Firewall Information
If your environment has strict network policies that prevent any unauthorized communication between two namespaces, you may need to add one or more exceptions to your network policies to allow communication between the sidecars and the local Istio Control Plane, as well as between the local Istio Control Plane and the TSB management plane.
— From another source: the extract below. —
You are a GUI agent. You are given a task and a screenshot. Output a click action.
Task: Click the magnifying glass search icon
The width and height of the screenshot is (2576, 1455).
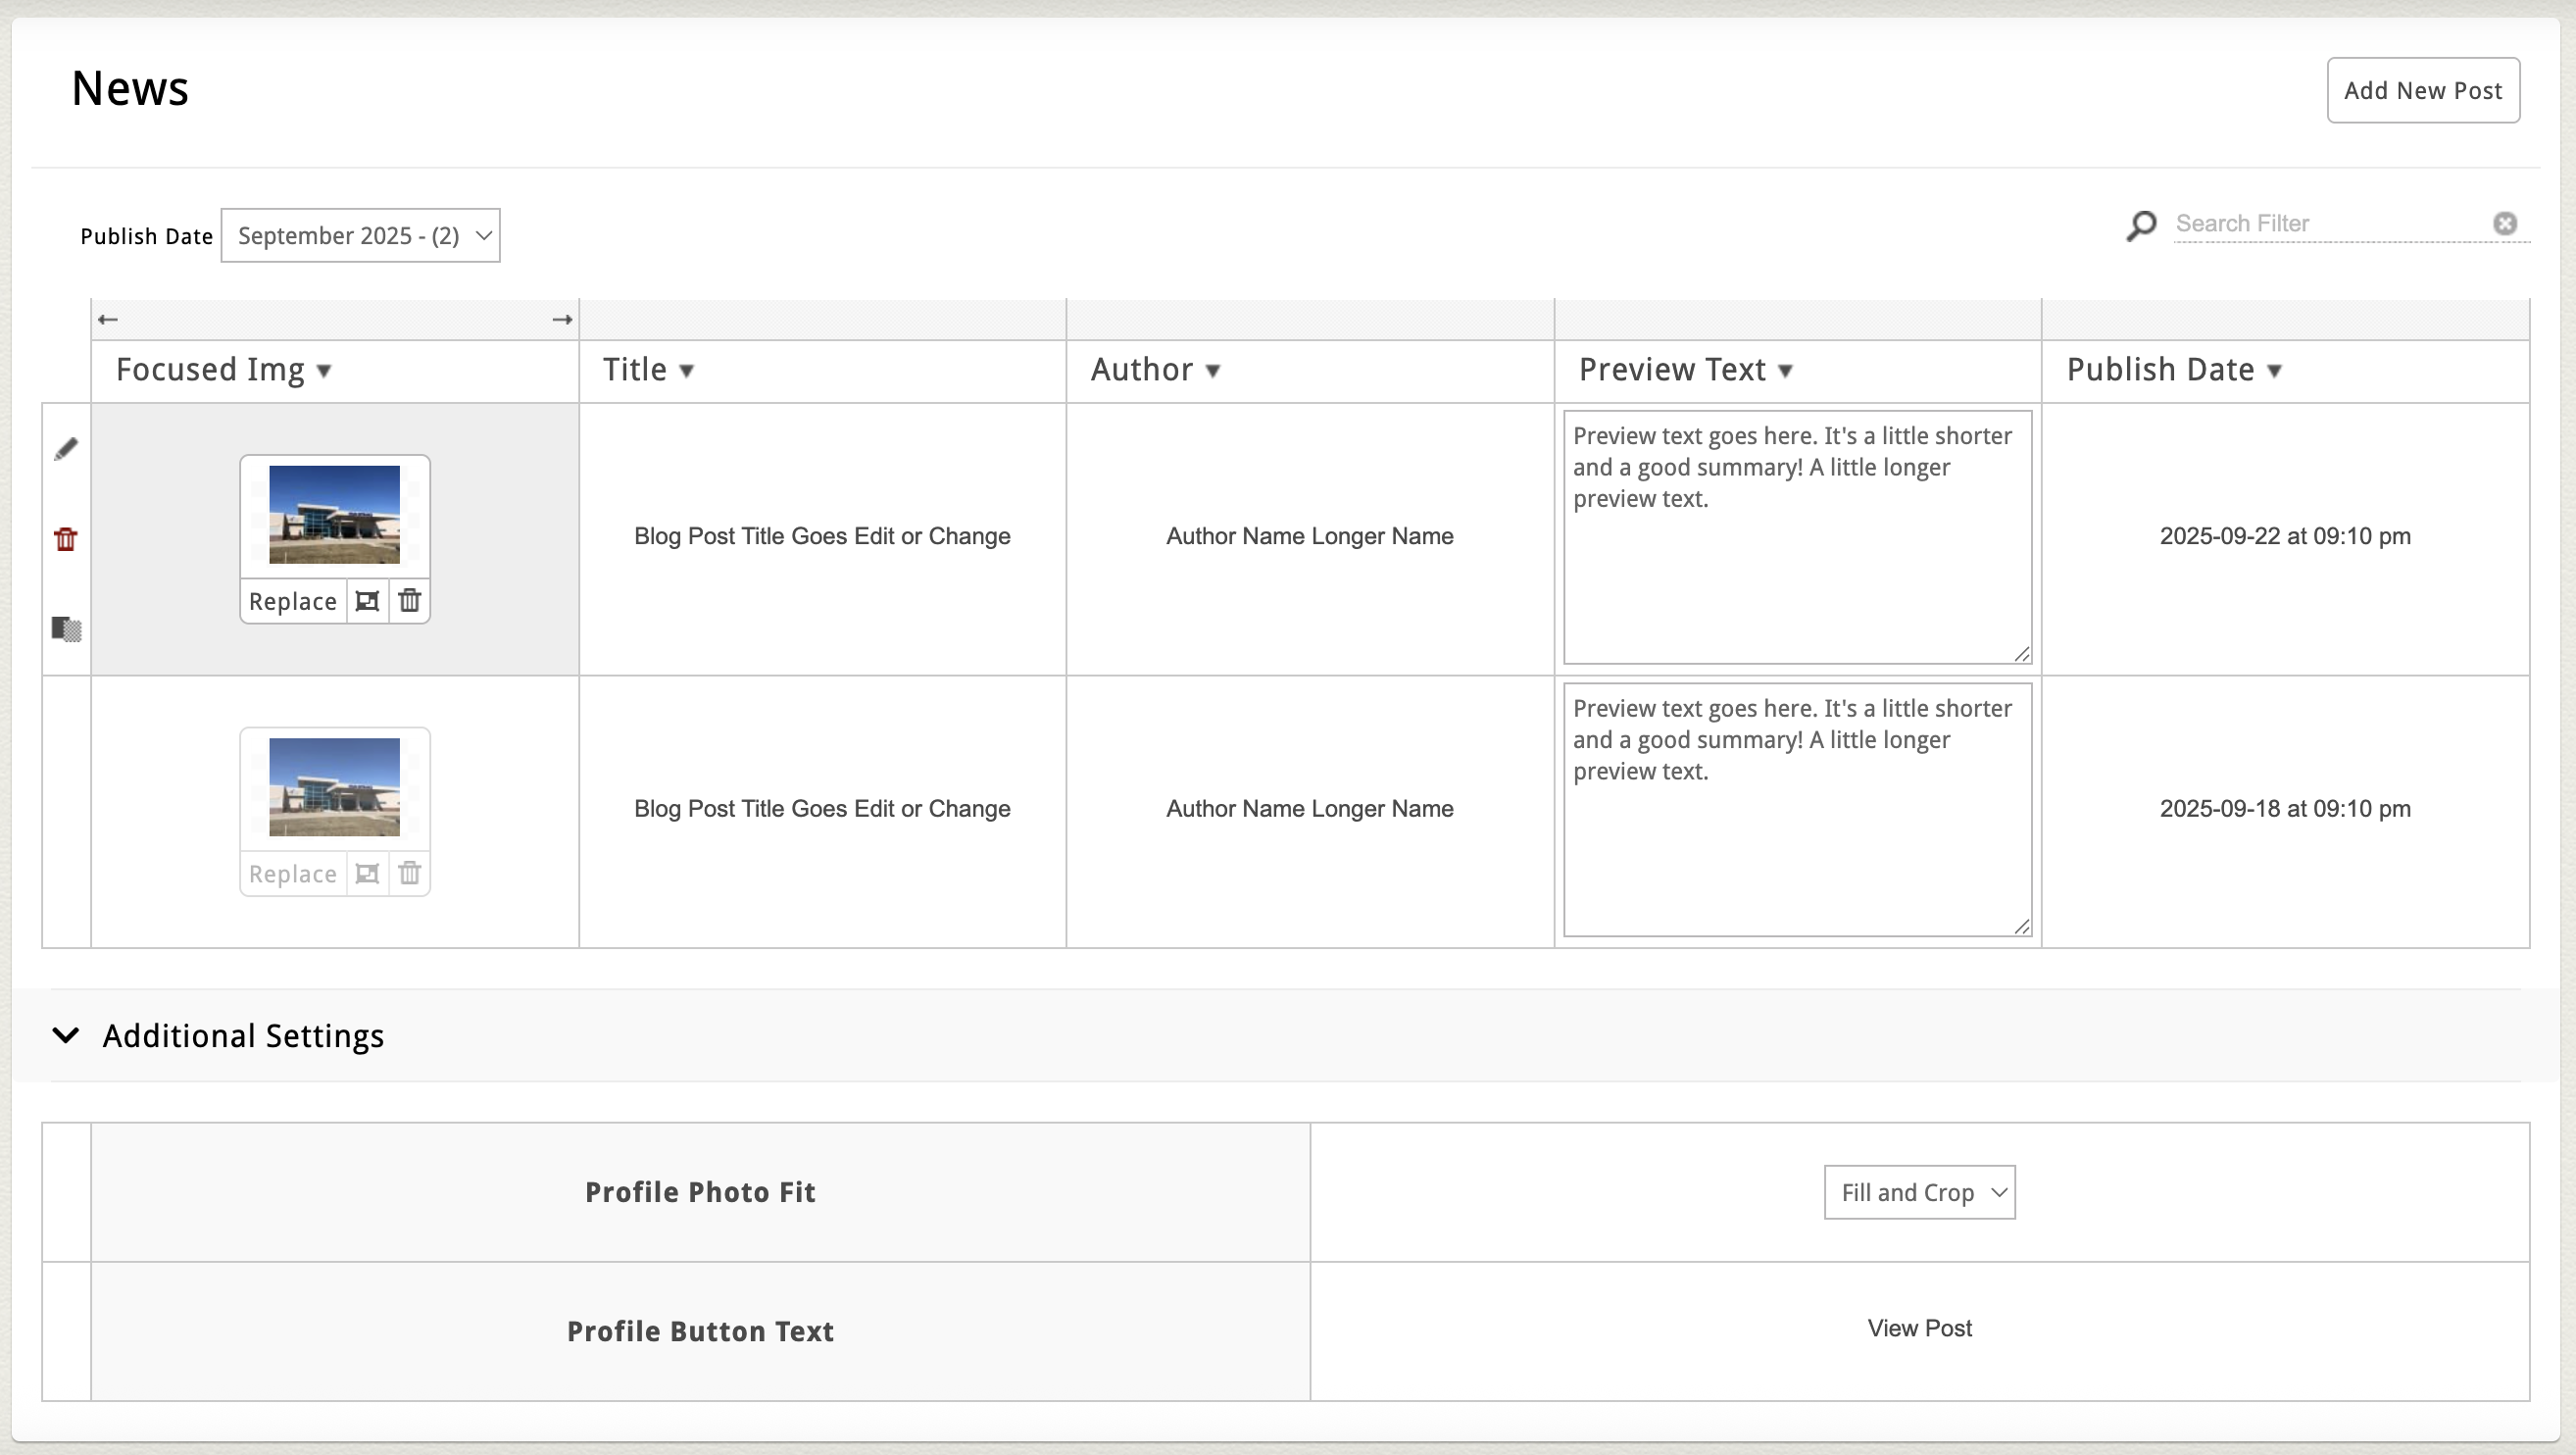(x=2141, y=225)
The following information can be used to derive the appropriate set of firewall rules.
Between Istio and TSB
| Source | Destination |
|---|---|
xcp-edge.istio-system | TSB Load Balancer IP, port 9443 |
oap.istio-system | TSB Load Balancer IP, port 8443 |
otel-collector.istio-system | TSB Load Balancer IP, port 8443 |
oap.istio-system, zipkin.istio-system | Elasticsearch target IP and port (If using demo deployment of Elasticsearch, change to TSB Load Balancer IP, port 8443) |
Between Sidecars on k8s and Istio Control Plane
| Source | Destination |
|---|---|
| Sidecars or load balancers in any application namespace or shared load balancer in any namespace to access Istio Pilot xDS server. | istio-pilot.istio-system, port 15012 |
| Sidecars or load balancers in any application namespace or shared load balancer in any namespace to access SkyWalking OAP metrics server. | oap.istio-system, port 11800 |
| Sidecars or load balancers in any application namespace or shared load balancer in any namespace to access Zipkin server. | zipkin.istio-system, port 9411 |
Between Sidecars on VMs and Istio Control Plane
| Source | Destination |
|---|---|
| Sidecars on VMs to access Istio Pilot xDS server, SkyWalking OAP metrics server, Zipkin server | VM Gateway (vmgateway.istio-system) Load Balancer IP,port 15443 |
Between Sidecars on VMs and workloads on k8s
| Source | Destination |
|---|---|
| Sidecars on VMs to access workloads on k8s | Either k8s pods directly, Or VM Gateway ( vmgateway.istio-system) Load Balancer IP,port 15443 |
Between workloads on k8s and Sidecars on VMs
| Source | Destination |
|---|---|
| k8s pods to access workloads on VMs | VM IP |
Between Istio in cluster A and Istio in cluster B
| Source | Destination |
|---|---|
xcp-edge.istio-system (cluster A) | XCP Edge (xcp-edge.istio-system) Load Balancer IP,port 15555 (cluster B) |
xcp-edge.istio-system (cluster B) | XCP Edge (xcp-edge.istio-system) Load Balancer IP,port 15555 (cluster A) |
Between workloads in cluster A and workloads in cluster B
| Source | Destination |
|---|---|
| k8s pods or VMs (cluster A) | per-Service Gateway Load Balancer IP, port 15443 (cluster B) |
| k8s pods or VMs (cluster B) | per-Service Gateway Load Balancer IP, port 15443 (cluster A) |
Shared Load Balancers
If you are using a shared load balancer, then the load balancer envoy will need to be able to talk to all attached applications and their services. Since this information is not known in advance, we cannot provide definitive information on the ports to open in a firewall.